A valorização acelerada da ureia no mercado internacional, impulsionada por tensões no Oriente Médio e redução na oferta global, tem alterado o comportamento dos compradores brasileiros de fertilizantes. Segundo análise da StoneX, as cotações do insumo subiram cerca de 35% em apenas duas semanas, mesmo em um período de menor demanda no país. O cenário geopolítico, aliado a desafios logísticos em regiões produtoras, tem elevado os preços e reduzido a competitividade da ureia no mercado nacional.

Diante desse contexto, importadores brasileiros voltam a considerar alternativas mais econômicas, como o sulfato de amônio, fertilizante de menor concentração, mas com custo mais acessível em determinados momentos. A tendência já havia sido observada ao longo de 2025 e começa a se repetir neste ano. Dados indicam que, nos dois primeiros meses de 2026, as importações de ureia caíram quase 33% em relação ao mesmo período anterior, enquanto as compras de sulfato de amônio cresceram 19%, refletindo uma estratégia voltada à redução de custos.

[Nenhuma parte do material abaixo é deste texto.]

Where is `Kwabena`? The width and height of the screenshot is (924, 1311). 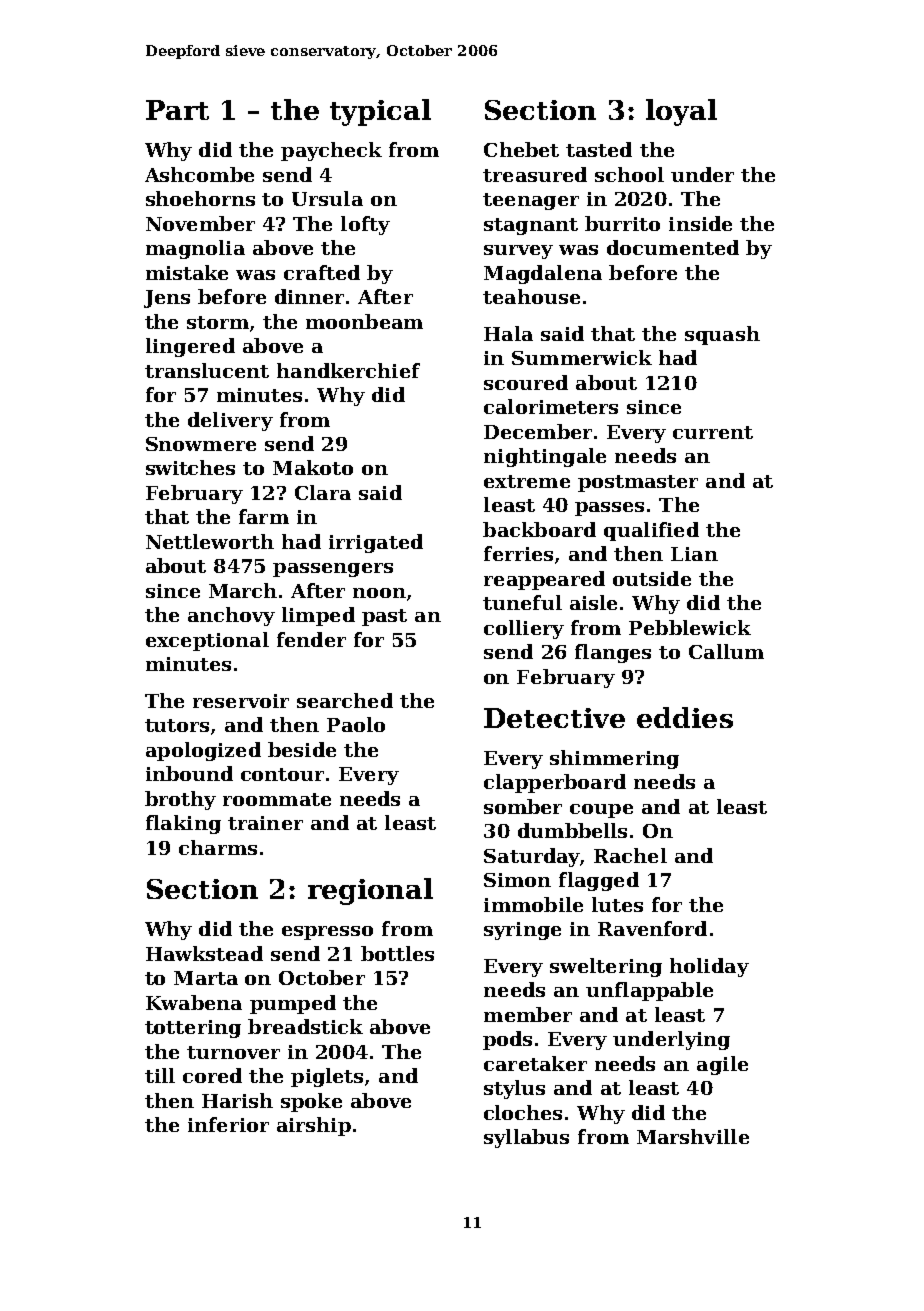 Kwabena is located at coordinates (194, 1002).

Para o produtor rural, o aumento dos preços dos fertilizantes representa um desafio adicional, especialmente em um cenário de crédito mais restrito e preços agrícolas menos favoráveis. A expectativa é de que, caso as tensões no Oriente Médio persistam e impactem ainda mais a oferta global, a ureia permaneça pressionada, ampliando a busca por insumos com melhor relação custo-benefício. Esse movimento pode influenciar diretamente o planejamento da próxima safra e as decisões de investimento no campo.